That looks very challenging. I think it would be too laborious to rig that trunk. Too difficult too. Think of stretching and curling it round.

If this were my project, I would have tried Inkscape and exported finished file to image sequence which can be imported into Blender.

To work fast with the LEAST possible nodes (different meaning in Inkscape) inside the outlines, I would first ditch the pencil and use instead the bezier or b-spline. My way, I always draw cartoony figures with exclusively a bezier and bspline. Pencil only creates numerous nodes and I don't want that when I re-edit lines in duplicate layers. That trunk can be easily and quickly drawn with a bezier. If you dublicate layers for each subsequent drawing, you re-edit lines, thus saving you labour by half when you do inbetweening.

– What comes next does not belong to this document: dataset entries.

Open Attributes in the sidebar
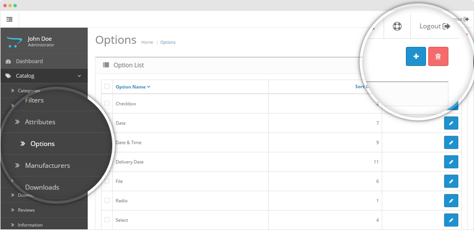Viewport: 474px width, 231px height. click(x=40, y=122)
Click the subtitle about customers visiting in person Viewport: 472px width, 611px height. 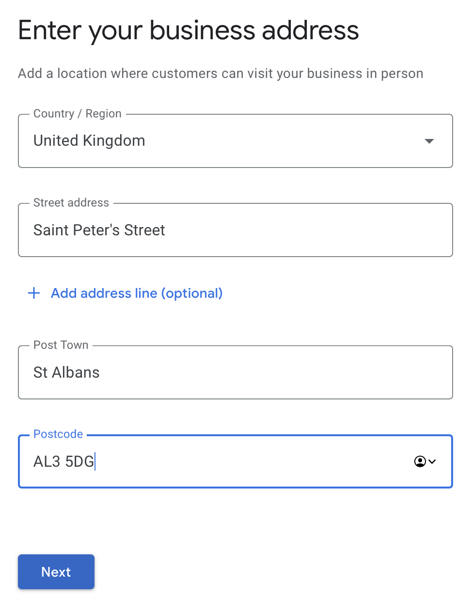point(220,74)
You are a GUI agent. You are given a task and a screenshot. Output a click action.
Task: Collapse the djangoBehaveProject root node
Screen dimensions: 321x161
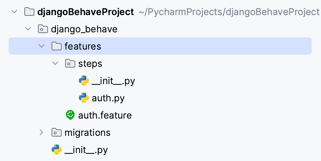(14, 12)
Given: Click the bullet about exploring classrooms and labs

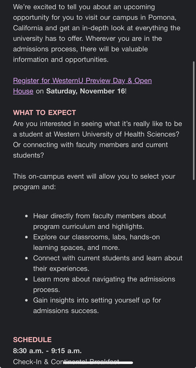Looking at the screenshot, I should [96, 242].

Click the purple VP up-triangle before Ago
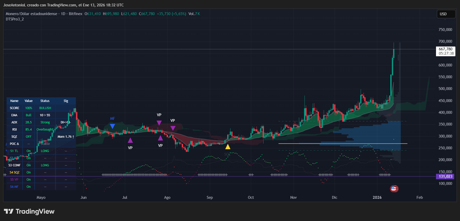(x=160, y=138)
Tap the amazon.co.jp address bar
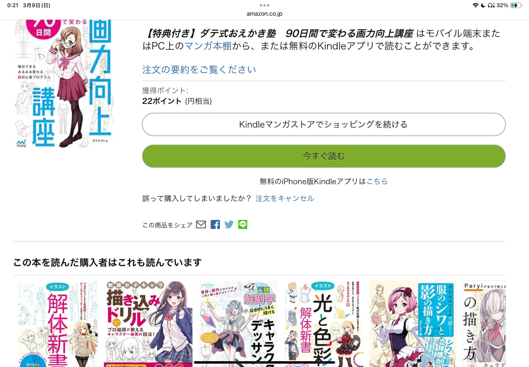The width and height of the screenshot is (529, 367). point(265,14)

Inkscape has one hidden gem that is oftentimes overlooked and forgotten, namely the interpolation tool that all inbetweeners love. With that labour-saving tool, you can create any number of morphed drawings between any two shapes. For best results, clone one key shape of trunk and re-edit lines in the clones and then use the interpolation tool on keys. Remember, clones share originals' identical node IDs inside paths. So, this makes the interpolaton between the originals and re-edited clones so much easier. After that, separate drawings for new layers. After that, export files to png.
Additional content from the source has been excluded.